Olabilir. İşin ekonomik bir tarafı olduğu kesin. Sonuçta bir
Sezen Aksu şarkısını yeniden seslendirmek için büyük paralar vermiyorsunuz, bu
biliniyor sektörde. Ayrıca bir zorlukla, engelle de karşılaşmıyorsunuz ki başka
besteciler ya da söz yazarlarında karşılaşılan zorluklar anlatmakla bitmez,
bunu da sektör iyi biliyor. Fakat ekonomik boyut bir yana, bir de bildik Sezen
Aksu şarkılarının kısa yoldan kulağı yakalama avantajı var. Daha ilk cümlede
eşlik etmeye başlıyorsunuz, çünkü hepsini ezbere biliyorsunuz. Bir nevi Türk
pop müziğinin standartları olmuş o şarkılar. Nasıl ki caz standartlarını bin
yıldır milyon caz şarkıcısı milyon farklı şekilde söylemişse, söylüyorsa, Aksu
şarkıları da bizim için öyle oldu, olacak, buna istesek de engel olamayız.
Bu anlamda belki yaratıcı, ilginç bir fikir değil ama ticari
gideri var, hep de olacak.
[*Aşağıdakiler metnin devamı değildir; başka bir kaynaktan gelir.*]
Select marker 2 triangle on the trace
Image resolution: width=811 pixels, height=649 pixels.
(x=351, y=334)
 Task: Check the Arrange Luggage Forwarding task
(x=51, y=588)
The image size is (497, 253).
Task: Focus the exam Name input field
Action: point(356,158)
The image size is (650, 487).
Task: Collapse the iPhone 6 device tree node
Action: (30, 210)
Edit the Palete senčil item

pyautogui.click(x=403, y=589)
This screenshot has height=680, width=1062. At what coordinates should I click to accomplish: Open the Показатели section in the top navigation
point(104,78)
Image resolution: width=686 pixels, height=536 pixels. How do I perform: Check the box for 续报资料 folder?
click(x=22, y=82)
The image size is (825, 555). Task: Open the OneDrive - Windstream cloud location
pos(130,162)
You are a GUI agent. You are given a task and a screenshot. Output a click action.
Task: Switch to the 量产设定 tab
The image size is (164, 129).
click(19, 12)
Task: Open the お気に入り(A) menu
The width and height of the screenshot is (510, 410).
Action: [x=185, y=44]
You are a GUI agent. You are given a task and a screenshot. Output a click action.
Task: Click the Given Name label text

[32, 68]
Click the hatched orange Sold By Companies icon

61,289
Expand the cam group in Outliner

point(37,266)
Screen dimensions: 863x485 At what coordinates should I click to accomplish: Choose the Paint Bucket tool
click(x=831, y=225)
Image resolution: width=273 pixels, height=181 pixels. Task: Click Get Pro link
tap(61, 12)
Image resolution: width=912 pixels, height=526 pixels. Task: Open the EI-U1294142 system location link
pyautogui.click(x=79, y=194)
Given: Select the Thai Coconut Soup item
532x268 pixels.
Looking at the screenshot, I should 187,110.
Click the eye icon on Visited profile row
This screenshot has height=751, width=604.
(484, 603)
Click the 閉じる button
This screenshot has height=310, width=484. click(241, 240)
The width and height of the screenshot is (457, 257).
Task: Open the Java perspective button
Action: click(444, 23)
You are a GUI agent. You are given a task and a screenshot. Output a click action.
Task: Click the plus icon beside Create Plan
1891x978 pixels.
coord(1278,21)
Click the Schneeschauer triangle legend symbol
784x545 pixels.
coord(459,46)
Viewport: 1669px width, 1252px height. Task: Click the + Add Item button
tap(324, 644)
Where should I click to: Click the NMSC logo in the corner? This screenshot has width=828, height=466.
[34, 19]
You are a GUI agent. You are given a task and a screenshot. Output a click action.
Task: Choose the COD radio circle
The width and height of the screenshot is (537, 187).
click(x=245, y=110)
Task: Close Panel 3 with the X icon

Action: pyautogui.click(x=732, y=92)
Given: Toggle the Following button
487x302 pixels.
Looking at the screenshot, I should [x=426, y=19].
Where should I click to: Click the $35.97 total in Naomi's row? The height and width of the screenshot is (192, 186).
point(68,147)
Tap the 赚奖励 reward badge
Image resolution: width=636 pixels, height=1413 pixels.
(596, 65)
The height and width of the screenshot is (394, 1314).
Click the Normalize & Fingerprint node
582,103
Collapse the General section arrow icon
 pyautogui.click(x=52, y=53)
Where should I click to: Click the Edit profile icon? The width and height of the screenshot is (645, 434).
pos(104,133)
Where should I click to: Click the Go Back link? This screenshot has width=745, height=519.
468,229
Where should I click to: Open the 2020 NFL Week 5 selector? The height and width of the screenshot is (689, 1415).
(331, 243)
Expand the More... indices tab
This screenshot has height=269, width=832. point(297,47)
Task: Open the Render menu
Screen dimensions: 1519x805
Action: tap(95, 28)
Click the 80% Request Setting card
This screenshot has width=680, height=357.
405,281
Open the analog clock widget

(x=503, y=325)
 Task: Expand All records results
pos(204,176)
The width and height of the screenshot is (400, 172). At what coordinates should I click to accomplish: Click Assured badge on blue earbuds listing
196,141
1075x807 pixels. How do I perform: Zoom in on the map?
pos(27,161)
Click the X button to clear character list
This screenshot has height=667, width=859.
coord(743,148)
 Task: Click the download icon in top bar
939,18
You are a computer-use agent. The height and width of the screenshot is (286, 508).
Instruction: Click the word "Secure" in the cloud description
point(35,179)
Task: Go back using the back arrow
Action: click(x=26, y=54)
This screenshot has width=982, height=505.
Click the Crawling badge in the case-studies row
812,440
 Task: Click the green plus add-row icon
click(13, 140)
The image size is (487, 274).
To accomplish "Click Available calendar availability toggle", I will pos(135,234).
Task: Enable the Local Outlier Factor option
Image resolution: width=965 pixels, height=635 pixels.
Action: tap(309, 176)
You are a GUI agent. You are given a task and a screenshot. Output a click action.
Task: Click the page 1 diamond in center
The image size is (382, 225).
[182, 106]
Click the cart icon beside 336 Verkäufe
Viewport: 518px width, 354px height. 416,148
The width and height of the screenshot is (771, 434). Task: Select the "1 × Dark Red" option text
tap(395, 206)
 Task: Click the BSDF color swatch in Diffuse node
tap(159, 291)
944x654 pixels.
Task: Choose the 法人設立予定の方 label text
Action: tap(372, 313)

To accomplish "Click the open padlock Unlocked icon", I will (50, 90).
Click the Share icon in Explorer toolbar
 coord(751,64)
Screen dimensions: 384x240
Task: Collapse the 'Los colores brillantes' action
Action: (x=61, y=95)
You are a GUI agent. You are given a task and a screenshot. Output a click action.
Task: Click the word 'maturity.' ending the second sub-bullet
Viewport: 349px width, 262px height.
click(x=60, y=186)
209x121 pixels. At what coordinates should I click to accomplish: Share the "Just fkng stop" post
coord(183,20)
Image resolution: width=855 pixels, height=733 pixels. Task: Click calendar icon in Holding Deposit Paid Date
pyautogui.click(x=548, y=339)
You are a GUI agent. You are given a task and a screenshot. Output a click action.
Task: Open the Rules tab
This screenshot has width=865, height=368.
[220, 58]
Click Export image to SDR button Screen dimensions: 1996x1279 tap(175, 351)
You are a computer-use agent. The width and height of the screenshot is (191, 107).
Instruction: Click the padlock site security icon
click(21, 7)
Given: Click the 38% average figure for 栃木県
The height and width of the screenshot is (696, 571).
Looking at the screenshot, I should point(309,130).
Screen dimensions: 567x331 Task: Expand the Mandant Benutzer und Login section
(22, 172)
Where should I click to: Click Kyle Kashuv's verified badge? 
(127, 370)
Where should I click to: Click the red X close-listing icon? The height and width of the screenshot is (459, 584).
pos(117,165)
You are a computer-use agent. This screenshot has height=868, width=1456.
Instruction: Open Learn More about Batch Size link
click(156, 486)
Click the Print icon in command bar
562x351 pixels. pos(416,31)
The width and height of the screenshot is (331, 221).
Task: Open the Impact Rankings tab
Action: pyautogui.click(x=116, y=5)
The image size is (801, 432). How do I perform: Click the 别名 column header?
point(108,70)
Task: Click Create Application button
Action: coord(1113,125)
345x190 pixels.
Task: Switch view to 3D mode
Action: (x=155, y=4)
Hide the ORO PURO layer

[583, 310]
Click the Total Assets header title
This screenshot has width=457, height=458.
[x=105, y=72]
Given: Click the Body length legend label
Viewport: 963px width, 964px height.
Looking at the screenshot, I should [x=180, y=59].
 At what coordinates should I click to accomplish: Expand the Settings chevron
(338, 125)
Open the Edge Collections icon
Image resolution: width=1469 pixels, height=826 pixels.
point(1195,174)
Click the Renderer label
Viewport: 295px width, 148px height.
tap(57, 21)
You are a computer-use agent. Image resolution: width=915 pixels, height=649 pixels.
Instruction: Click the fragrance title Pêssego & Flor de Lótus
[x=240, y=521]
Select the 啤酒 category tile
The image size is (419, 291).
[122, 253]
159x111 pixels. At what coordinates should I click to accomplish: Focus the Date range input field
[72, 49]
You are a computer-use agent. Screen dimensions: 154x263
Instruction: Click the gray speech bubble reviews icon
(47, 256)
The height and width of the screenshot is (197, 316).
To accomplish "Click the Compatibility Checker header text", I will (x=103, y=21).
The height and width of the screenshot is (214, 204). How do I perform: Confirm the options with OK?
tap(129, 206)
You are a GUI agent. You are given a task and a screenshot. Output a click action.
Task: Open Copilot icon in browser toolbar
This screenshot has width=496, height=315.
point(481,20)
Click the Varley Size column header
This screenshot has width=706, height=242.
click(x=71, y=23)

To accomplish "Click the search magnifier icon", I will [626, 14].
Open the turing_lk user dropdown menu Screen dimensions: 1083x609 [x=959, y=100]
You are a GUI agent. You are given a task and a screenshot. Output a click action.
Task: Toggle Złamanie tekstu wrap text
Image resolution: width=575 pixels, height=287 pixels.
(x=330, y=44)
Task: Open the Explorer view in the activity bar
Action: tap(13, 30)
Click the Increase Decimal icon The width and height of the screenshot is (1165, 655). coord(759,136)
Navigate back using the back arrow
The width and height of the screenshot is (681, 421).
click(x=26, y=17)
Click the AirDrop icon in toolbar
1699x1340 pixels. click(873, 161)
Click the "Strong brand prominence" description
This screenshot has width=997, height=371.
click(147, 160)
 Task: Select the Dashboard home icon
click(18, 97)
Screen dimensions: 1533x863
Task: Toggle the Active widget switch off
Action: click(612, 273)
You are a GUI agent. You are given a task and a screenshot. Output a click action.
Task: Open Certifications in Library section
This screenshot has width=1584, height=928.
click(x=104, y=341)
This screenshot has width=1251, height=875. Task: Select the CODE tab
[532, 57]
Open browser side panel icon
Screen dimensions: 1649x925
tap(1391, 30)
E bir de artık şarkıcılardan daha popüler oldukları
kesin oyuncular söylerse bu şarkıları, ticari getiriyi katla ikiye, koy cebine.
Görseli de renkli, daha ne olsun?
Bu ticari yaklaşım bir yana, Emir Ersoy’un becerisi sadece işin müzikal tarafında kendini daha çok gösteriyor. Zira elindeki oyuncular elbette birer Maria Callas değil (misal Gülse Birsel hiç değil.) O bakımdan Ersoy’da kimisi gayet geniş ses aralıklarındaki şarkıları ikinci ya da üçüncü seslerden yola çıkarak ortalama tonlar yakalamış. Dinlerken yadırgayabilirsiniz yer yer, bildiğiniz ana melodilerin değiştirilmiş olduğunu sanabilirsiniz. Açıkçası ben de hiç sevmem bu yapısal değişiklikleri. Ne sözden bir kelime ne melodiden bir nota yerinden oynatılmamalı. Şarkıya dair bin yıllık ezberim bozulsun hiç istemem. Ne var ki bu albümde biraz solisti rahatlatsın diye biraz da Latin havasına uyum sağlasın diye böyle şeyler yapılmış.
Bunu ilginç ve farklı da bulmak mümkün. Misal, Gökçe Bahadır’ın seslendirdiği “Hepsi Senin mi?” (ki ‘Tarkan’dan başka birisinin asla söylememesi gereken bir şarkıdır’ şeklinde bir önyargı paketiyle birlikte hafızalara yer etmiş bir şarkı sonuçta) basbayağı farklı bir şarkı olmuş. Hani hâlâ “dj”lik yapıyor olsam koyarım pikaba bu şarkıyı “Al evladım sana rueda, bak evladım danzon (artık hangisi hangisiyse sahiden anlamıyorum) kıvır kıvırabildiğin kadar,” der, çalarım.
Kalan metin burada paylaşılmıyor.